### [EXERCISE]
From the line containing "This screenshot has width=379, height=269." through the last line of the entries below, print each line exactly. Pictures stay out.

*** LISTED ENTRIES ***

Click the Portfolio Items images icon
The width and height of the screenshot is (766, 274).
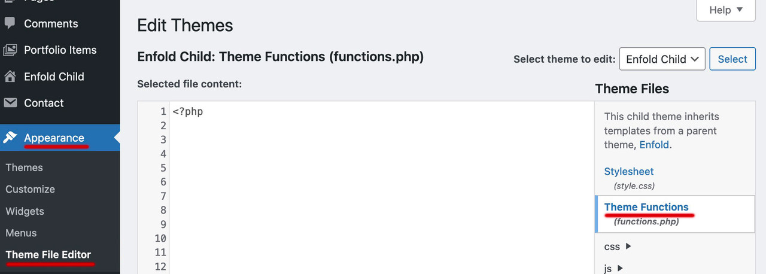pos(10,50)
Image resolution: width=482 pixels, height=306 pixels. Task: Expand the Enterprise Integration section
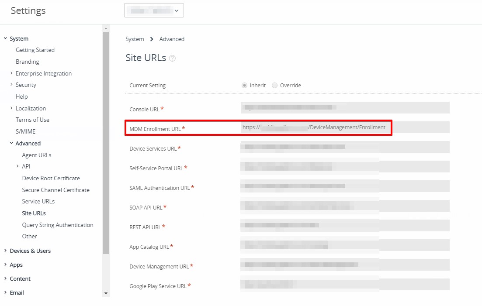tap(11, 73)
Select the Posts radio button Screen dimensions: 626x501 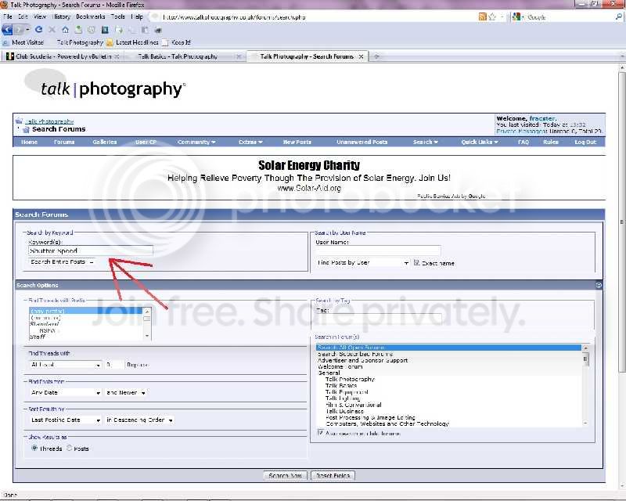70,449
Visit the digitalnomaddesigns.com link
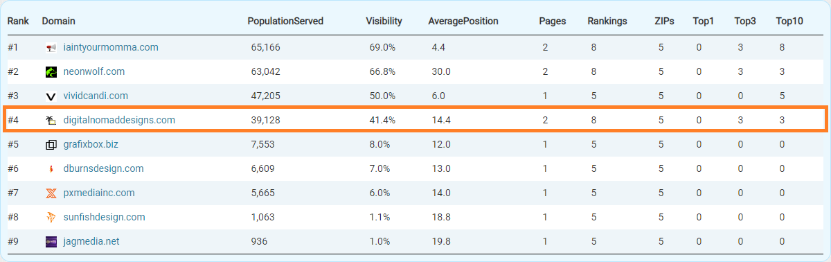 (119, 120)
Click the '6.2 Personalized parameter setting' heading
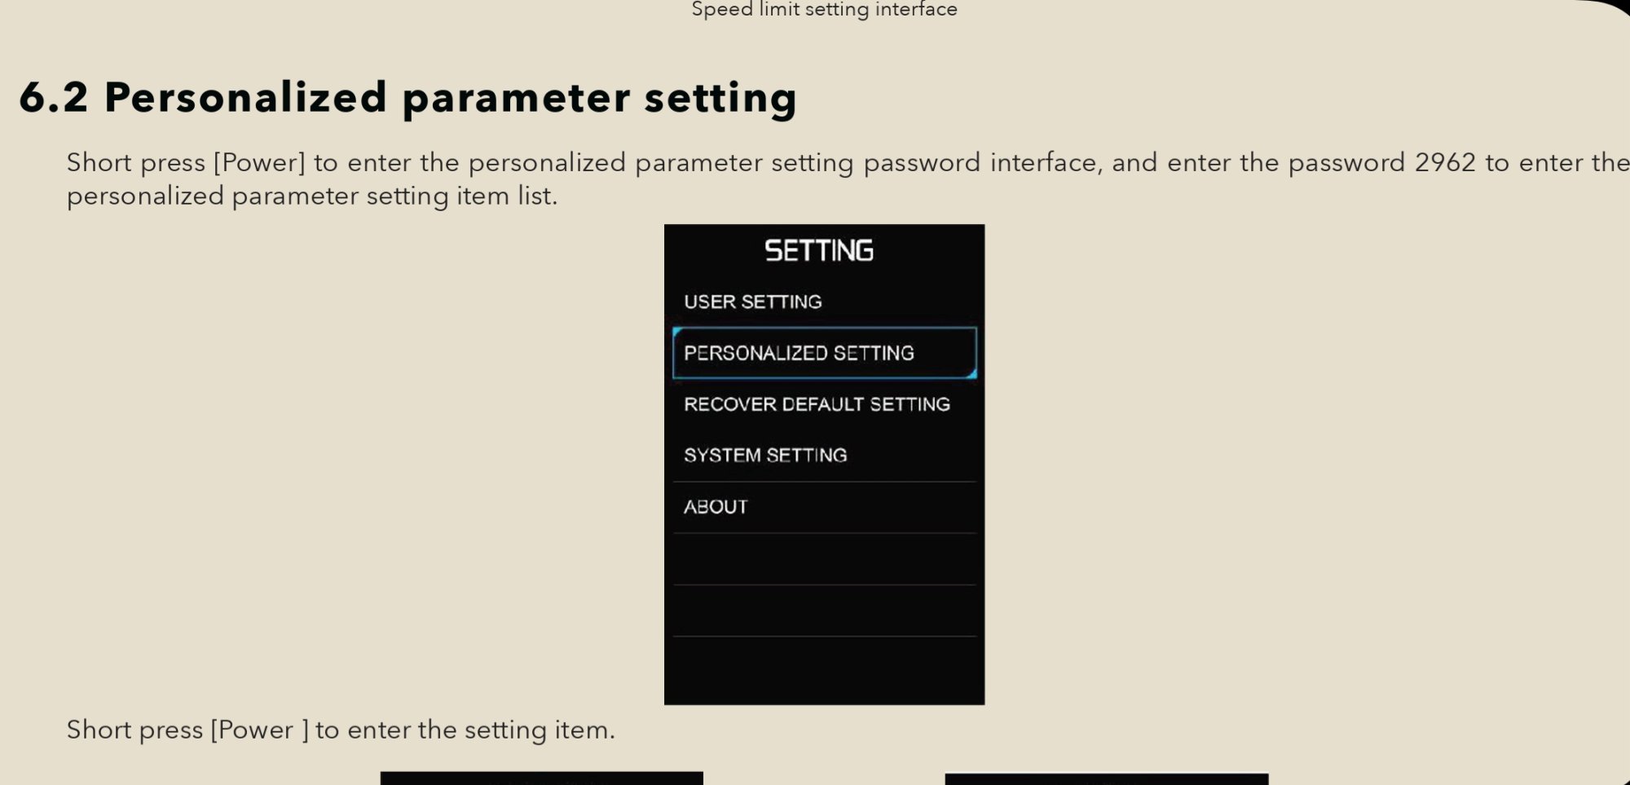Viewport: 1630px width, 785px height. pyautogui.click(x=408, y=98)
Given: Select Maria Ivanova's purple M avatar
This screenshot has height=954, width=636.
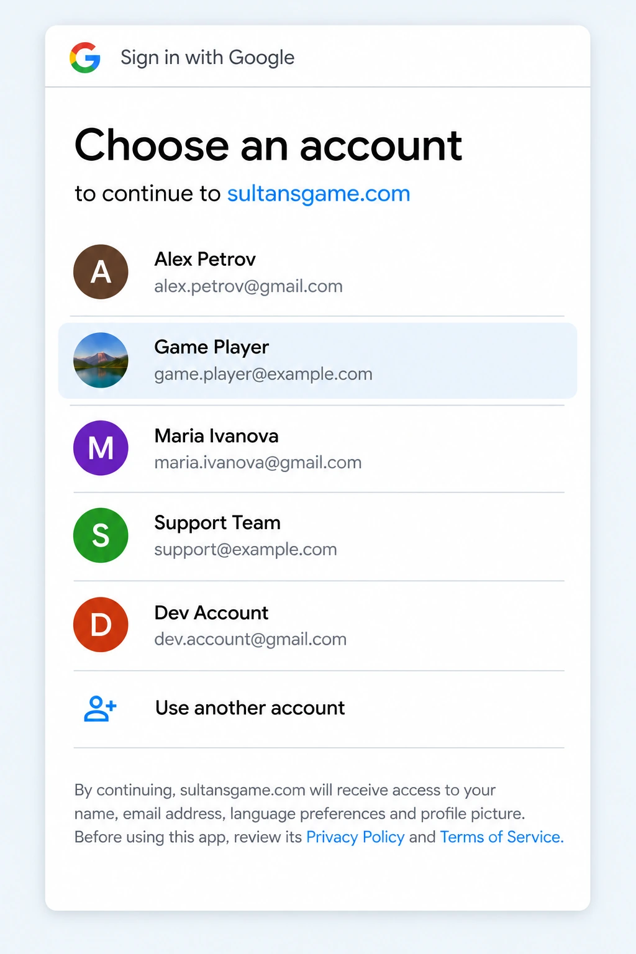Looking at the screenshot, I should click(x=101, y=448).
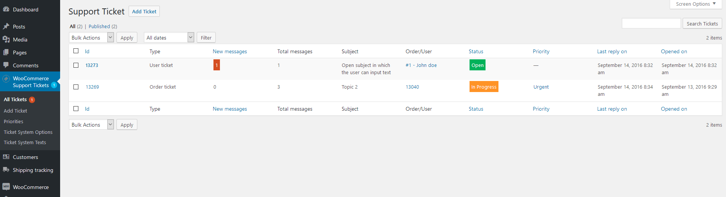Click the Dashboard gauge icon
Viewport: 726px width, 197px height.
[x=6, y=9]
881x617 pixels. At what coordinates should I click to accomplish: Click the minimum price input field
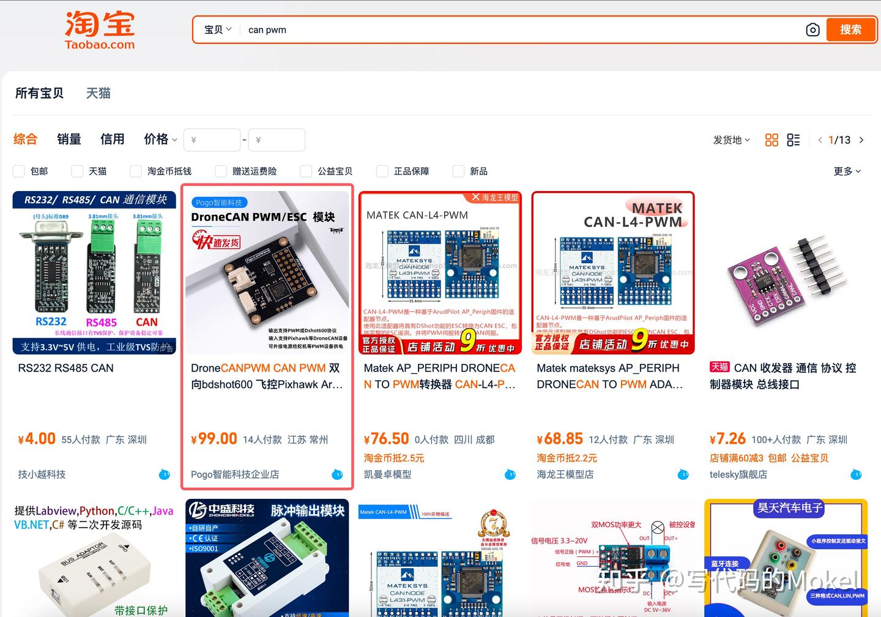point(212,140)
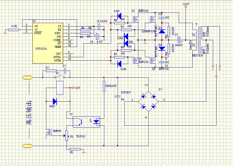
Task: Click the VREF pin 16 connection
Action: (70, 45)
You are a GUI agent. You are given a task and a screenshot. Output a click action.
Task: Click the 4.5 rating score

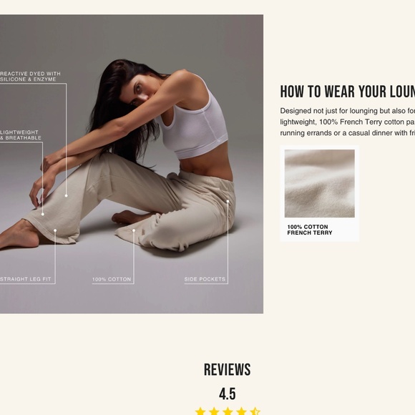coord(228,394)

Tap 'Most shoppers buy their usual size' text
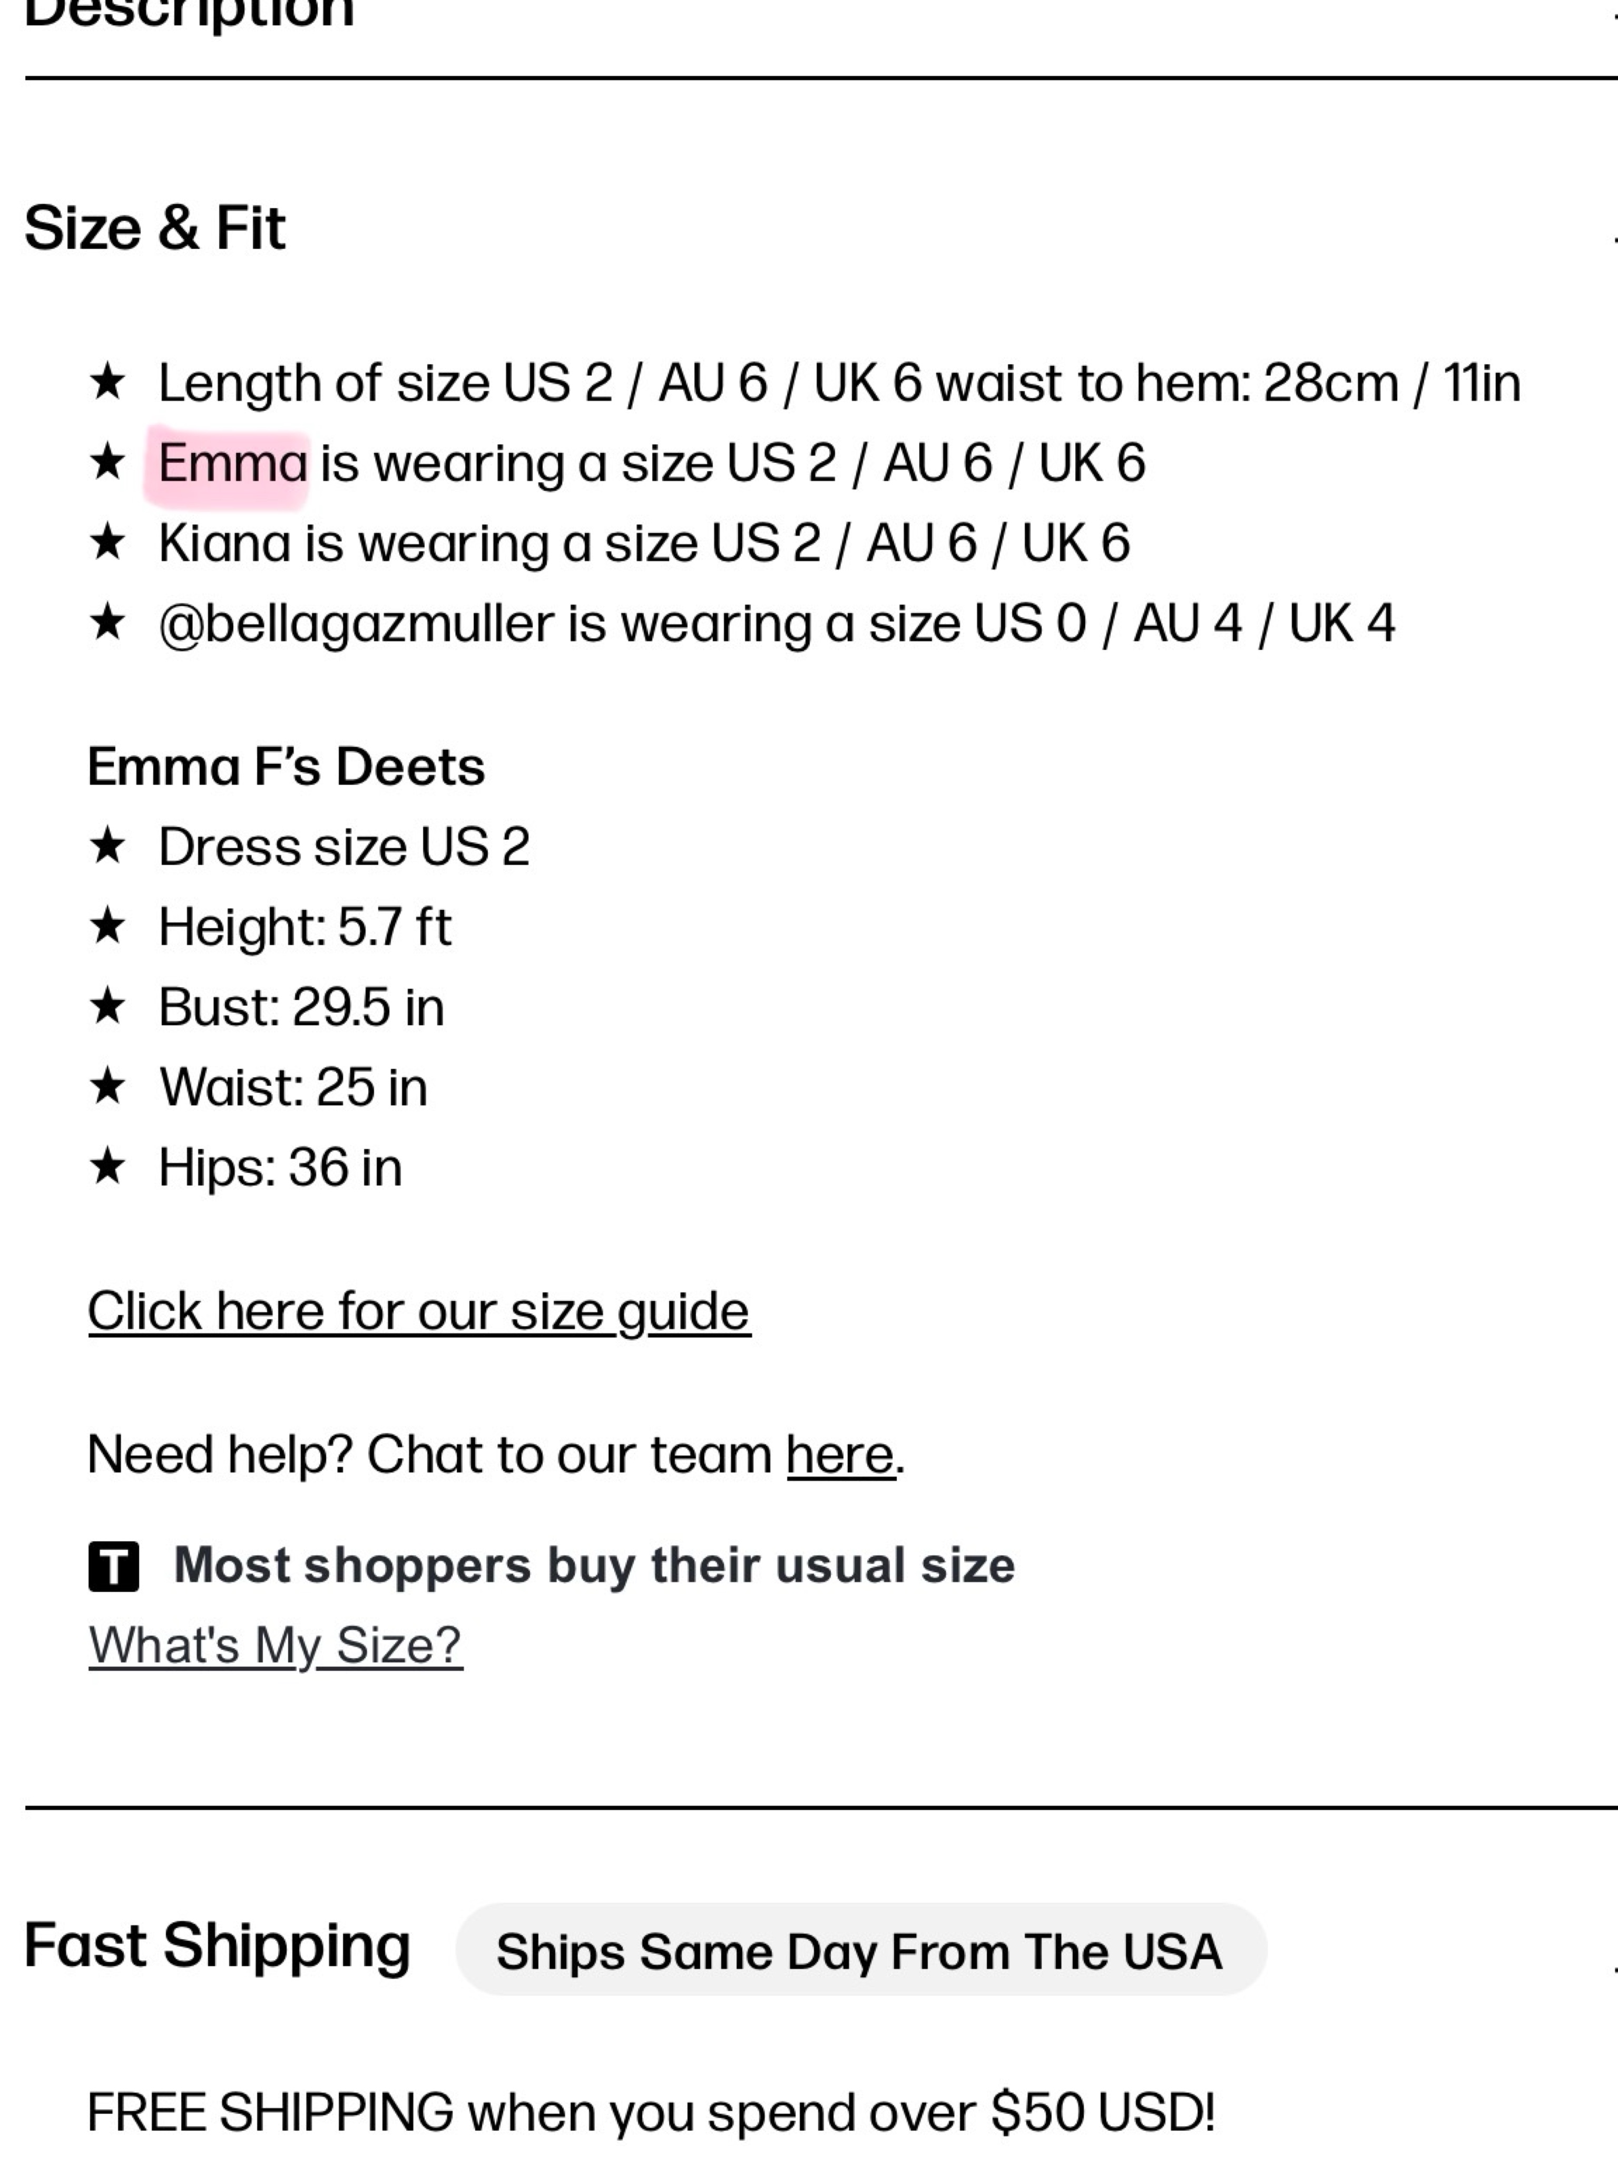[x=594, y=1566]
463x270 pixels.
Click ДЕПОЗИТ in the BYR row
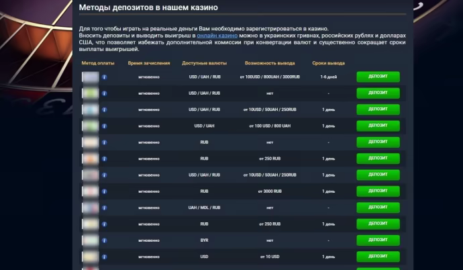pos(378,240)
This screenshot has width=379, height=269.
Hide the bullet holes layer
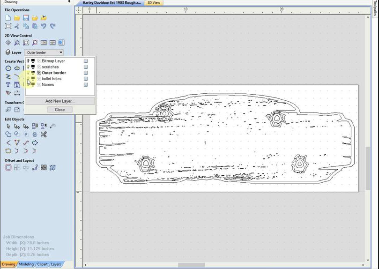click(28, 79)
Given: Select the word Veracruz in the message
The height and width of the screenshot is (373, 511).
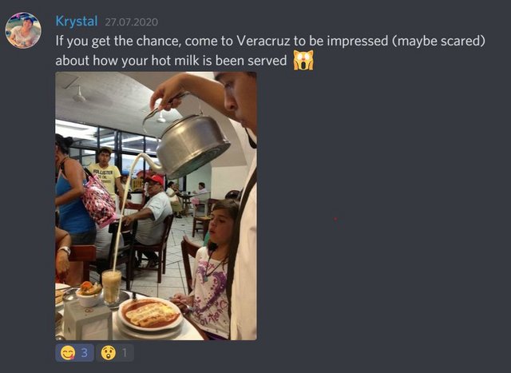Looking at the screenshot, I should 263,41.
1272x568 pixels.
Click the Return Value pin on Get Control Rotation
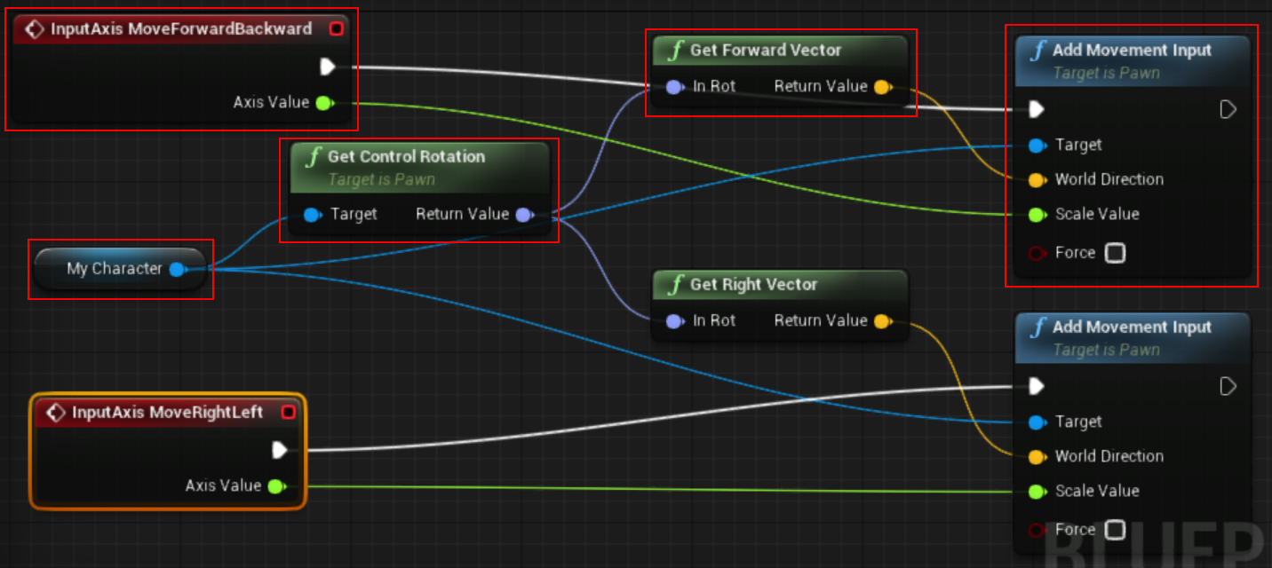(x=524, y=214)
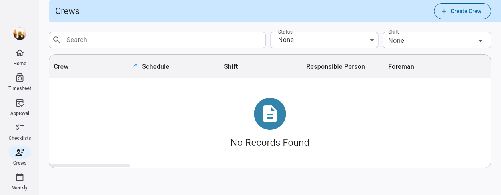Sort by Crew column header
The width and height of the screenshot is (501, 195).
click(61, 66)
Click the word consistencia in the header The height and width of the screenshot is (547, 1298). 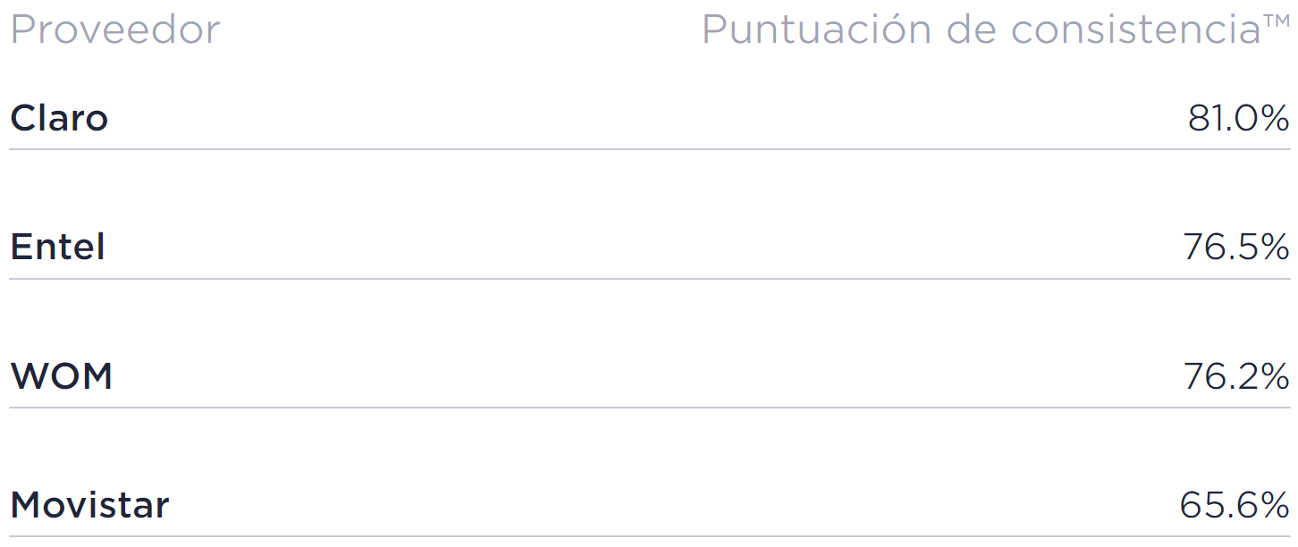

*** End of LISTED ENTRIES ***

### [EXERCISE ANSWER]
This screenshot has width=379, height=269.
Hide the bullet holes layer
click(28, 79)
Given: Select the word Veracruz in the message
The height and width of the screenshot is (373, 511).
Looking at the screenshot, I should 263,41.
1272x568 pixels.
Click the Return Value pin on Get Control Rotation
(x=524, y=214)
Sort by Crew column header
The width and height of the screenshot is (501, 195).
click(61, 66)
Click the word consistencia in the header The height and width of the screenshot is (547, 1298). 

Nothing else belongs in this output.